* **WORK TO COMPLETE**: Leaving out all pictures, copy the lines below exactly, from the line with "Image resolution: width=653" to the last line, both ends included.

[DATA SECTION Boundary: Start]

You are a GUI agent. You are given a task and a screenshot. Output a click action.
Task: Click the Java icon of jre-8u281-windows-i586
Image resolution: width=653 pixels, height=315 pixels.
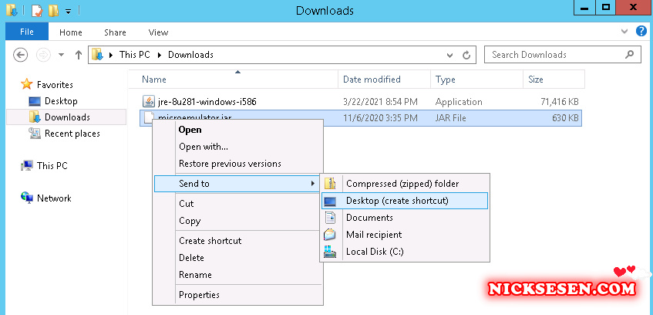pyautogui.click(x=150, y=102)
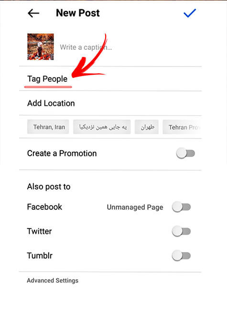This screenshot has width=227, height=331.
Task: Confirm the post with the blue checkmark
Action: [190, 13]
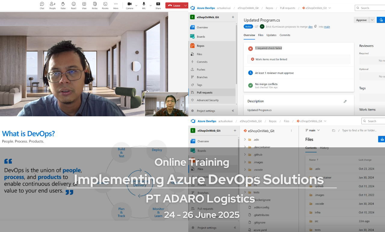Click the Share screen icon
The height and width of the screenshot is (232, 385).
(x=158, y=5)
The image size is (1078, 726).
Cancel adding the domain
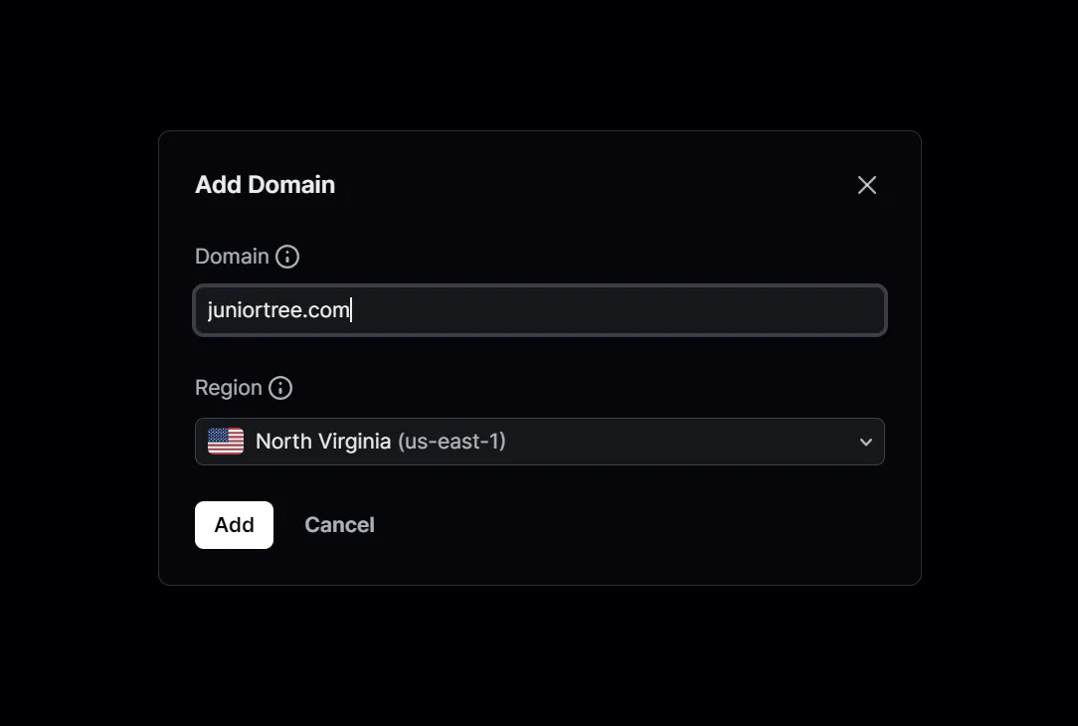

[DATA SECTION Boundary: End]

* **YOUR RESPONSE**:
Image resolution: width=653 pixels, height=315 pixels.
pyautogui.click(x=150, y=102)
This screenshot has width=227, height=331.
Task: Confirm the post with the blue checkmark
Action: [190, 13]
Click the Share screen icon
The height and width of the screenshot is (232, 385).
(x=158, y=5)
The image size is (1078, 726).
Cancel adding the domain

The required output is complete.